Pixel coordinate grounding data
* * * * * * *

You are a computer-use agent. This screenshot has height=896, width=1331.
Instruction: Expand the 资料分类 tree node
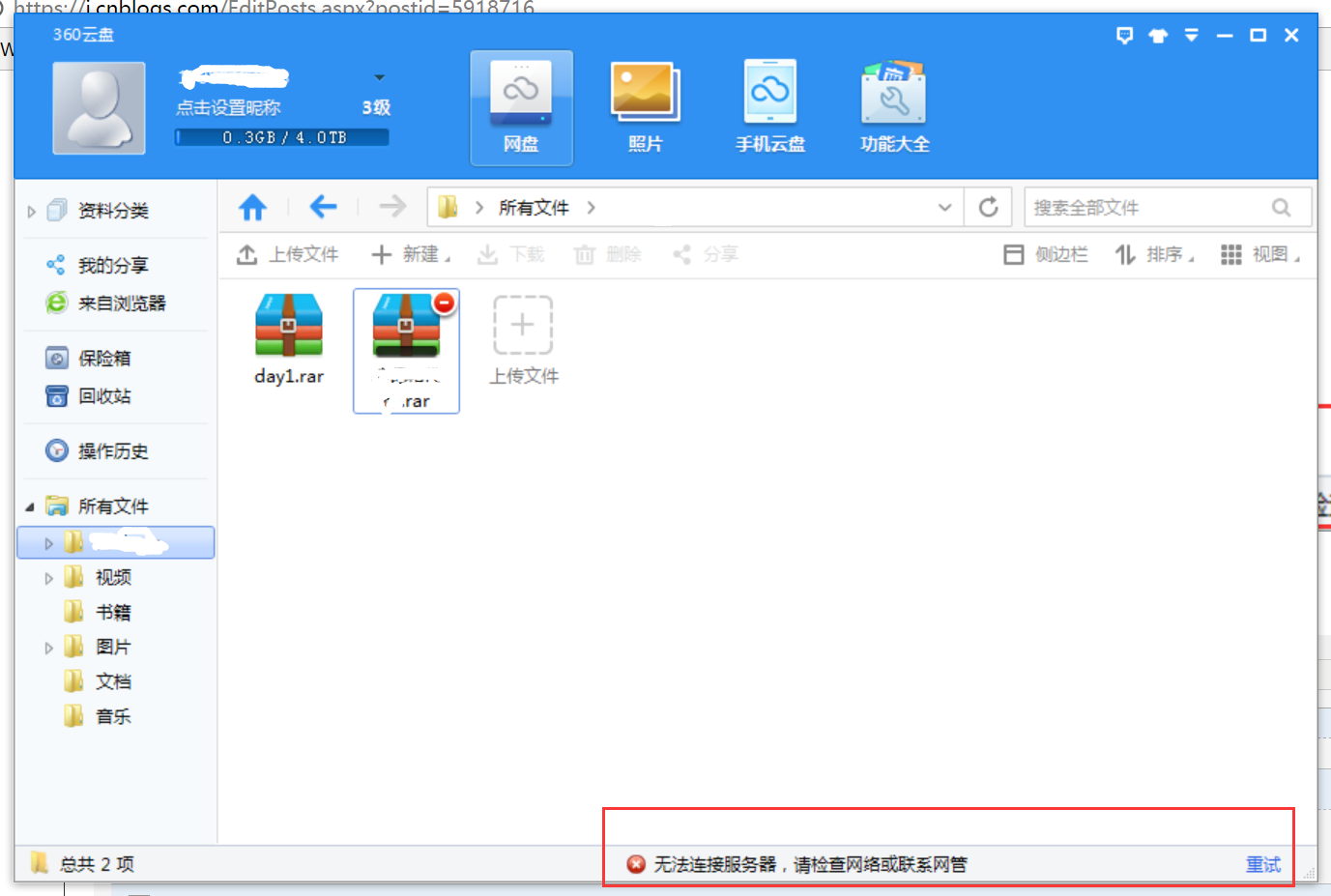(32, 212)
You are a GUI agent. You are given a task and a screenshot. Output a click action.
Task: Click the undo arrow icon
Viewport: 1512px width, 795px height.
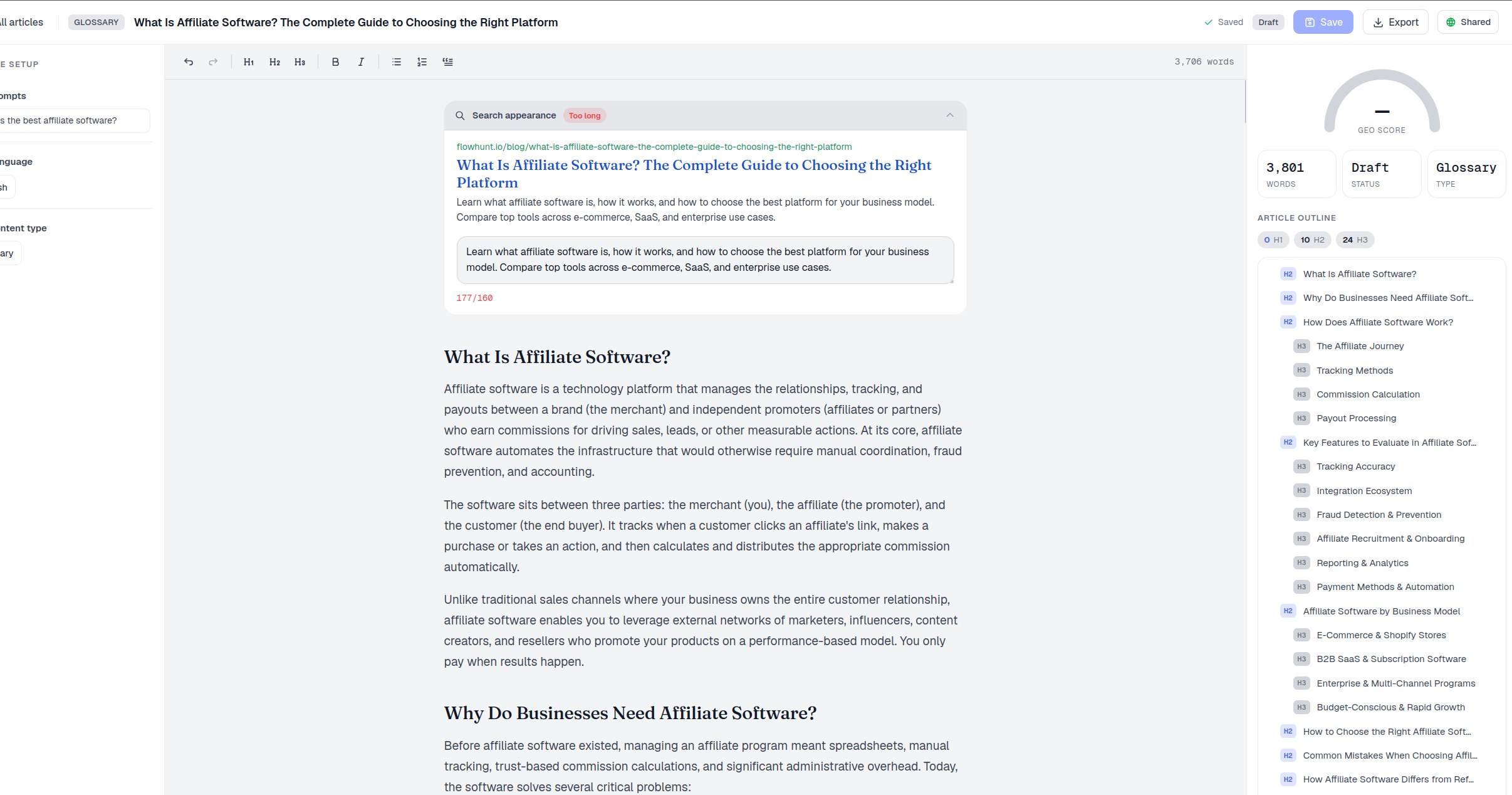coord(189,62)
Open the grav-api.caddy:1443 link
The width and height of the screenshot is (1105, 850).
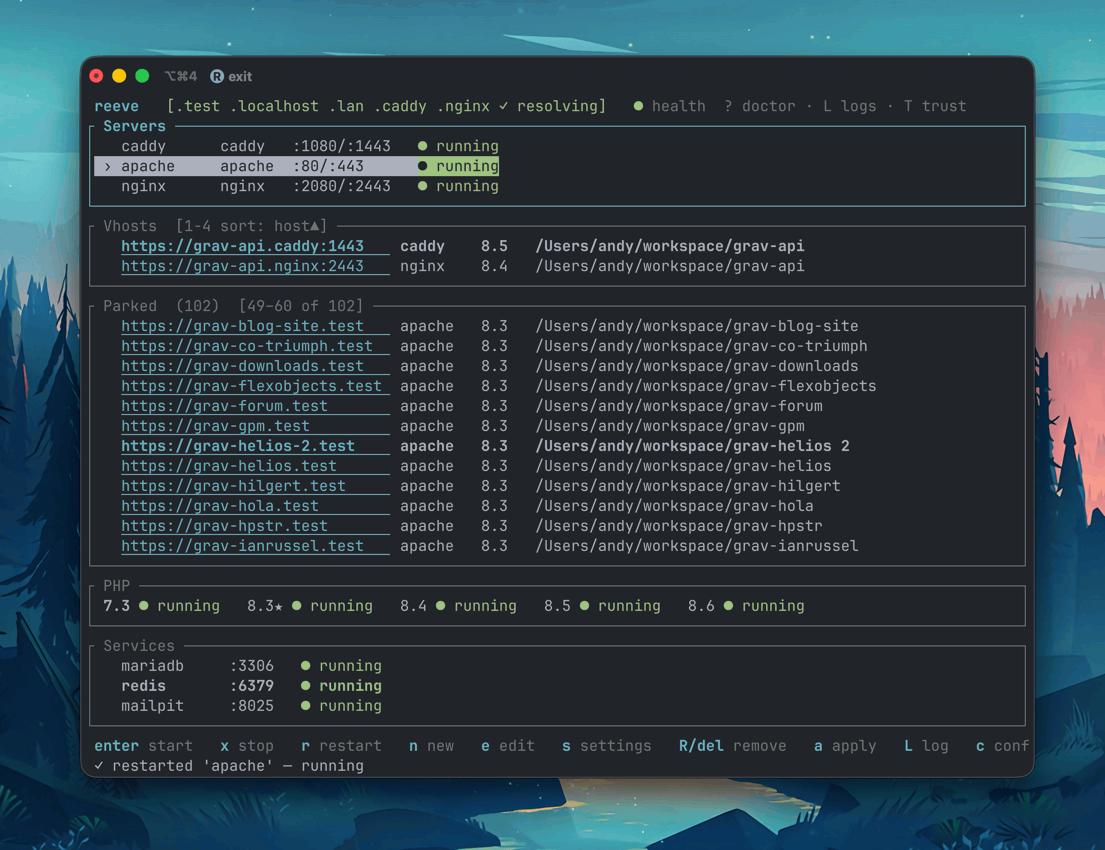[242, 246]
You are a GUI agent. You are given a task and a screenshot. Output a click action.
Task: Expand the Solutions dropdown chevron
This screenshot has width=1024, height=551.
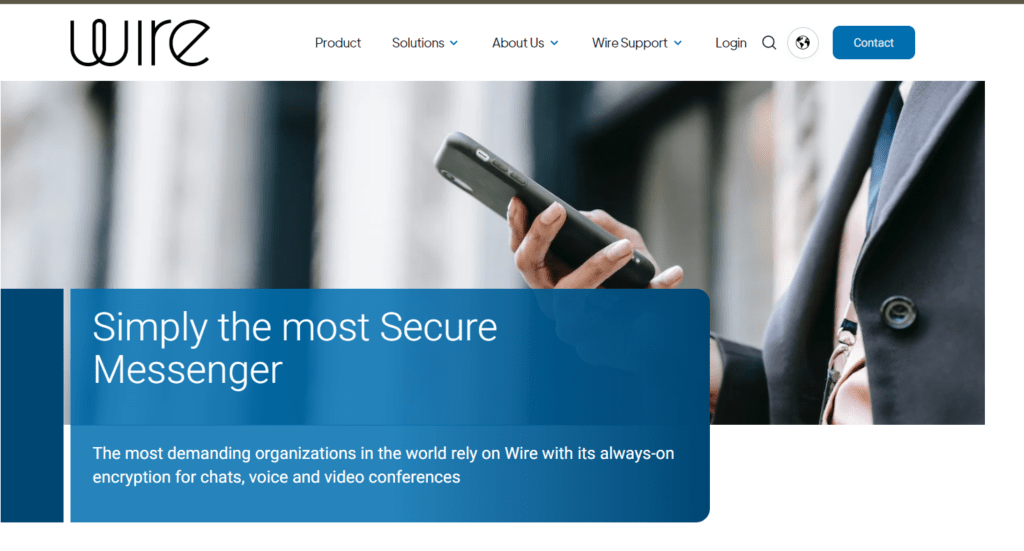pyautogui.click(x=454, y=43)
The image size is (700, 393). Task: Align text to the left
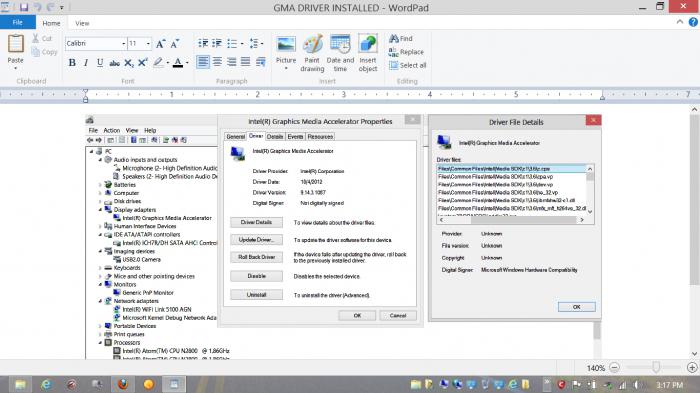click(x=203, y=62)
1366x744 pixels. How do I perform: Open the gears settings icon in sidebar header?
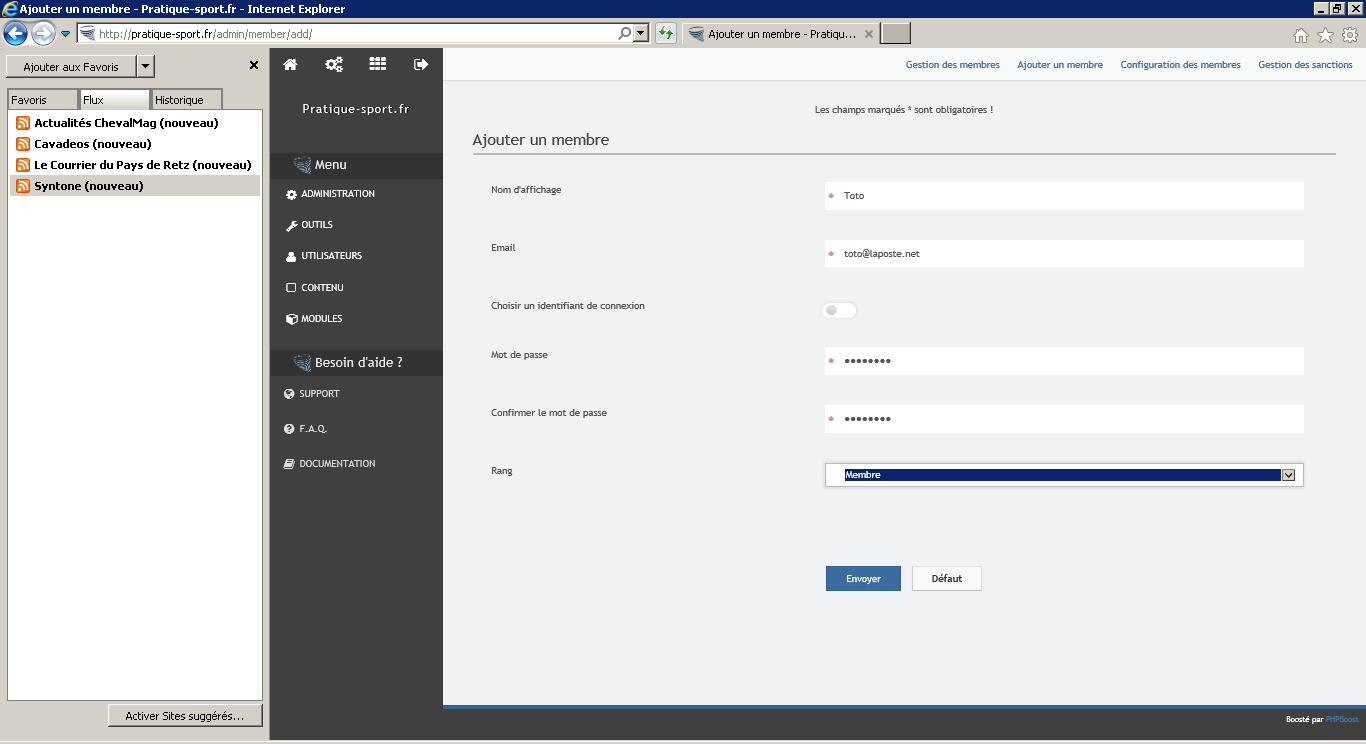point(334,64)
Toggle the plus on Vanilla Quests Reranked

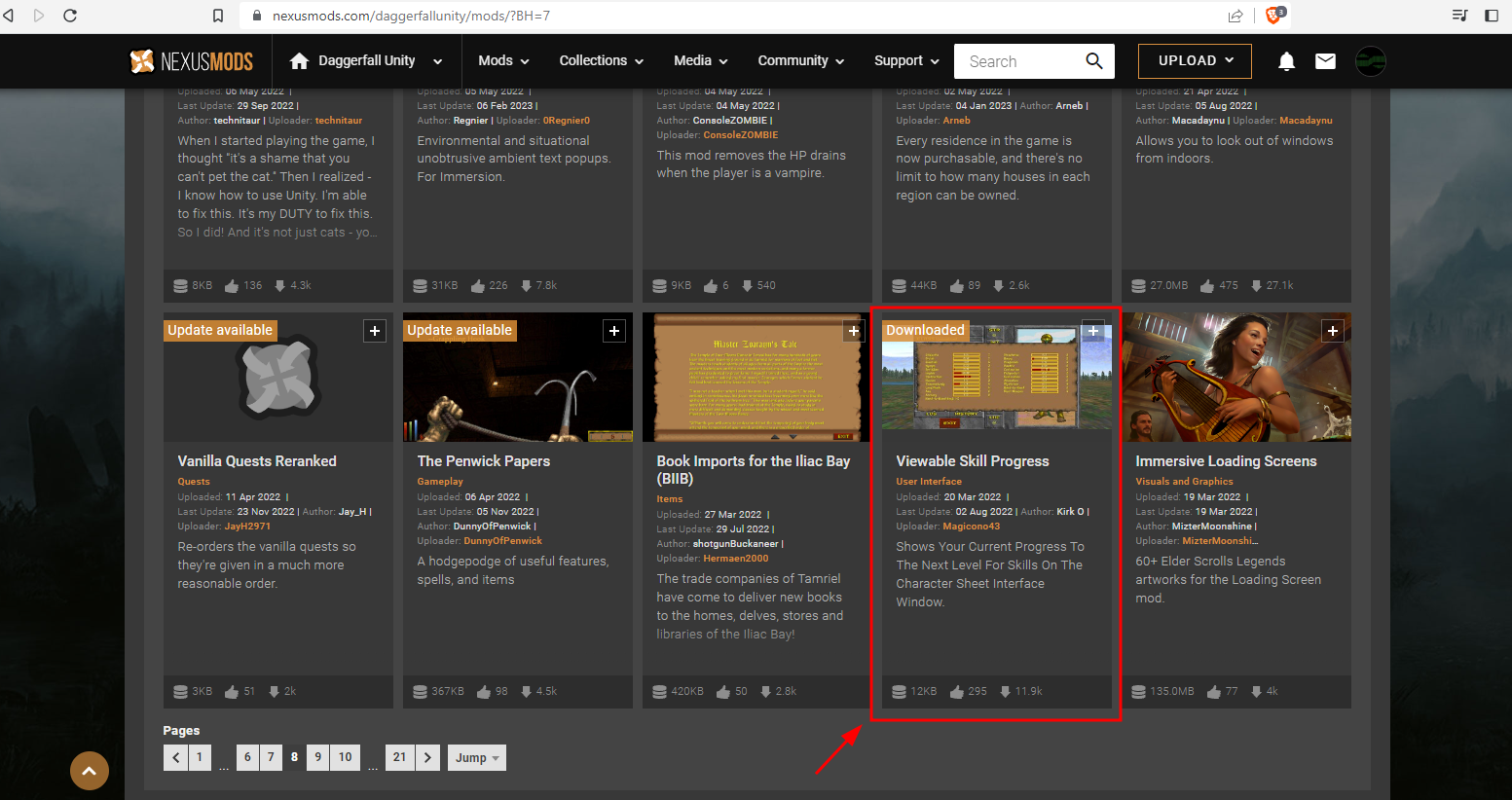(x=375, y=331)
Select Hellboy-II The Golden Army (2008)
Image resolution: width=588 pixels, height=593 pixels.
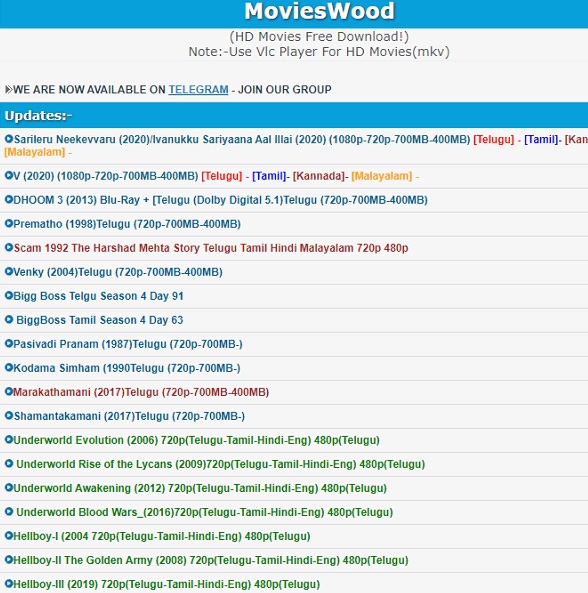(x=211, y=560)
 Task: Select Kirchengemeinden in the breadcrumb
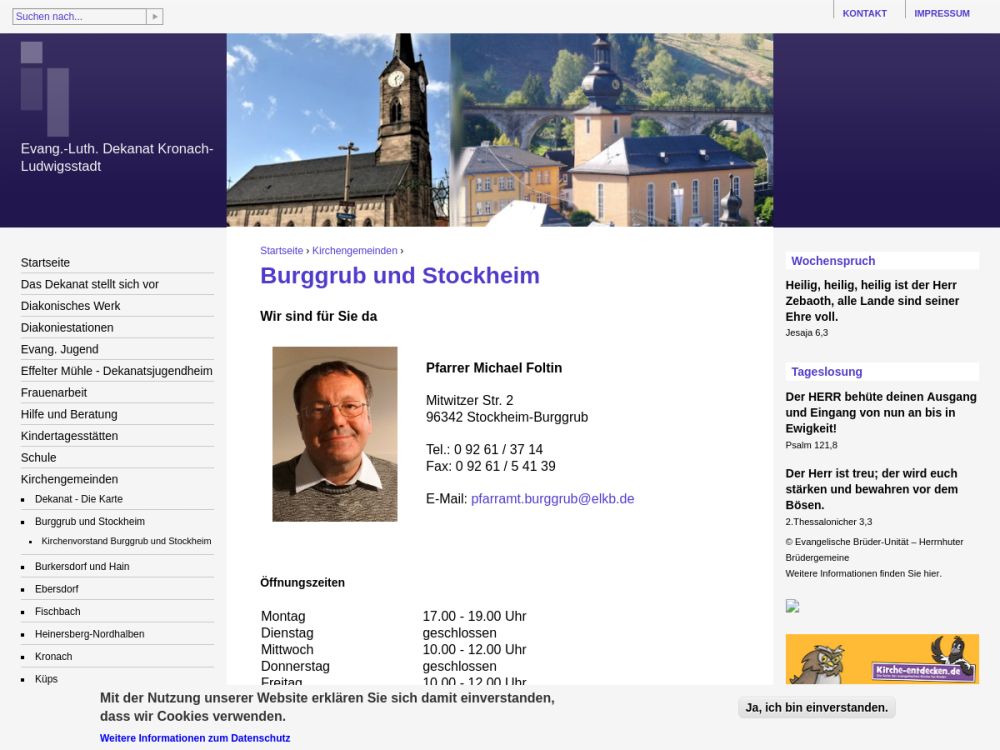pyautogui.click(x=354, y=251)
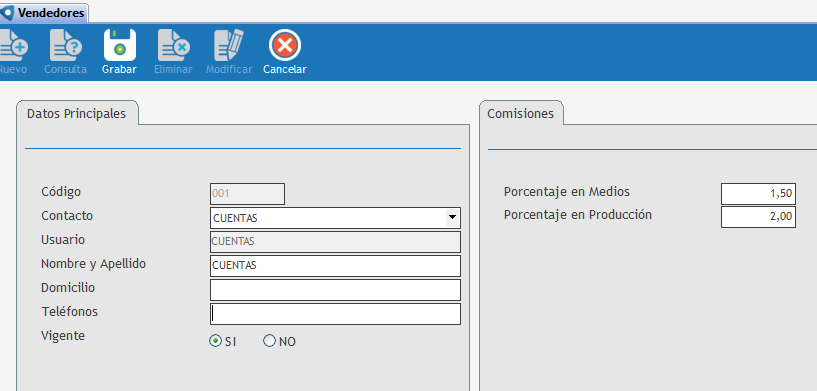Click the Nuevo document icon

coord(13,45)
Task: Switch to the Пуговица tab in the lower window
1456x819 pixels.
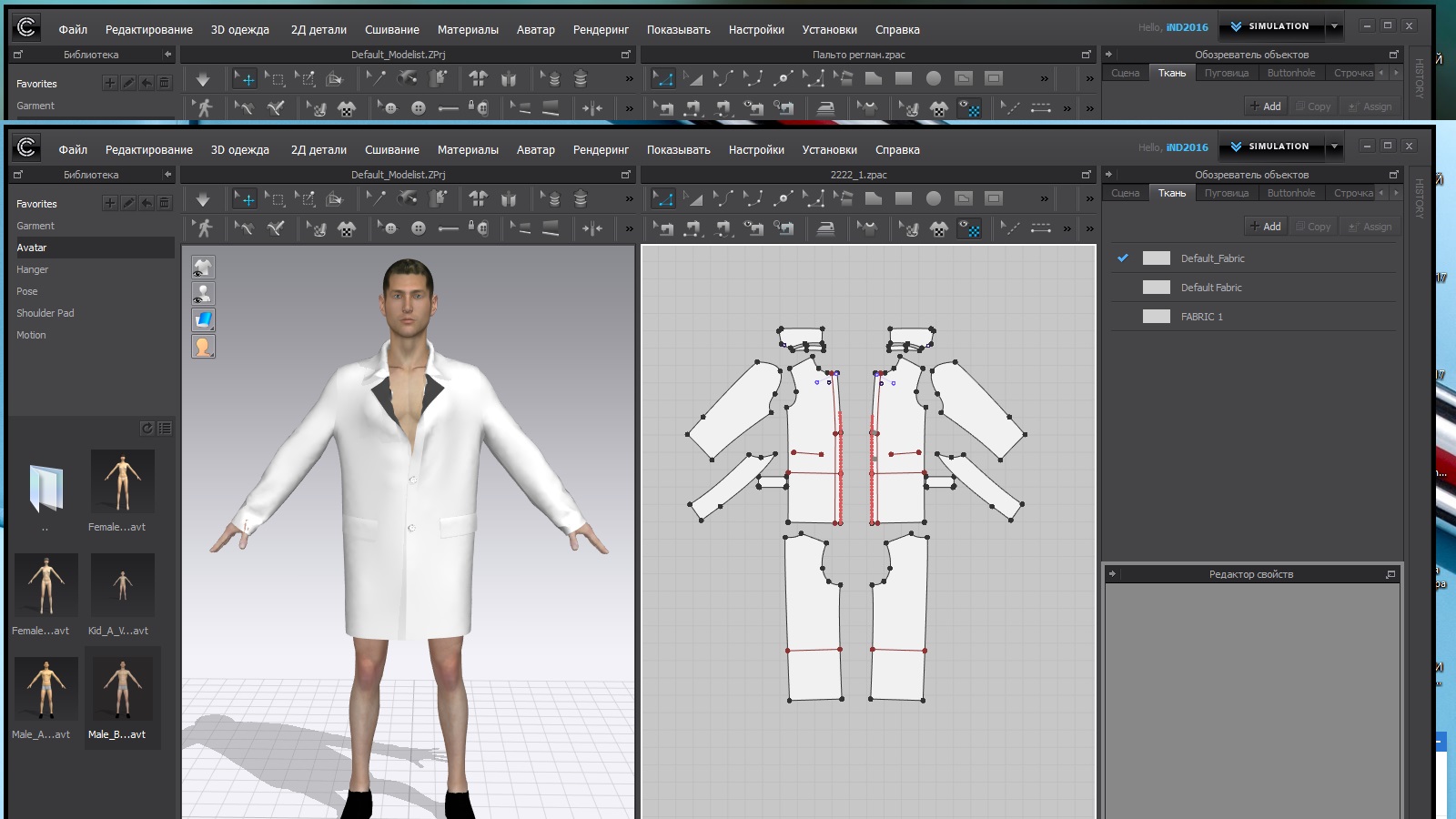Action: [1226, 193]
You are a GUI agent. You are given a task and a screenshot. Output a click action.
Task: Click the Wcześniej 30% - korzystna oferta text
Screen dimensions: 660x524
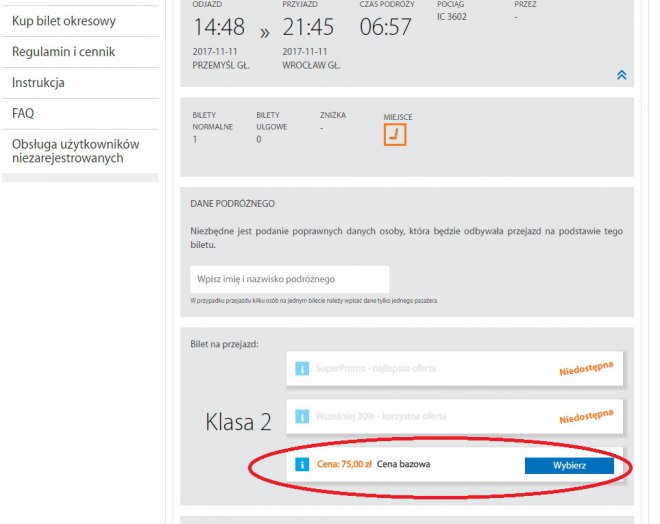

* * * * * * *

### AIM OF THE EXERCISE
The copy must match each record exactly, apart from the images, which stay out.

### TASK RESULT
You are a computer-use agent. This screenshot has height=896, width=1331.
Instruction: Expand the 资料分类 tree node
(32, 212)
You are a GUI agent. You are given a task and a screenshot. Output a click action.
Task: Click the undo arrow icon
Viewport: 1512px width, 795px height.
coord(189,62)
Open the grav-api.caddy:1443 link
The width and height of the screenshot is (1105, 850).
[242, 246]
You are a GUI agent. You are given a task and a screenshot. Output a click action.
Task: Expand the Solutions dropdown chevron
This screenshot has width=1024, height=551.
pyautogui.click(x=454, y=43)
The image size is (700, 393). Task: Align text to the left
click(x=203, y=62)
1366x744 pixels. How do I perform: Open the gears settings icon in sidebar header?
point(334,64)
Toggle the plus on Vanilla Quests Reranked

(x=375, y=331)
Select Hellboy-II The Golden Army (2008)
Image resolution: width=588 pixels, height=593 pixels.
(x=211, y=560)
 Task: Select Kirchengemeinden in the breadcrumb
pyautogui.click(x=354, y=251)
Click the Nuevo document icon

coord(13,45)
Task: Switch to the Пуговица tab in the lower window
1456x819 pixels.
Action: [1226, 193]
You are a GUI agent. You are given a task and a screenshot. Output a click action.
Task: Click the Wcześniej 30% - korzystna oferta text
Screen dimensions: 660x524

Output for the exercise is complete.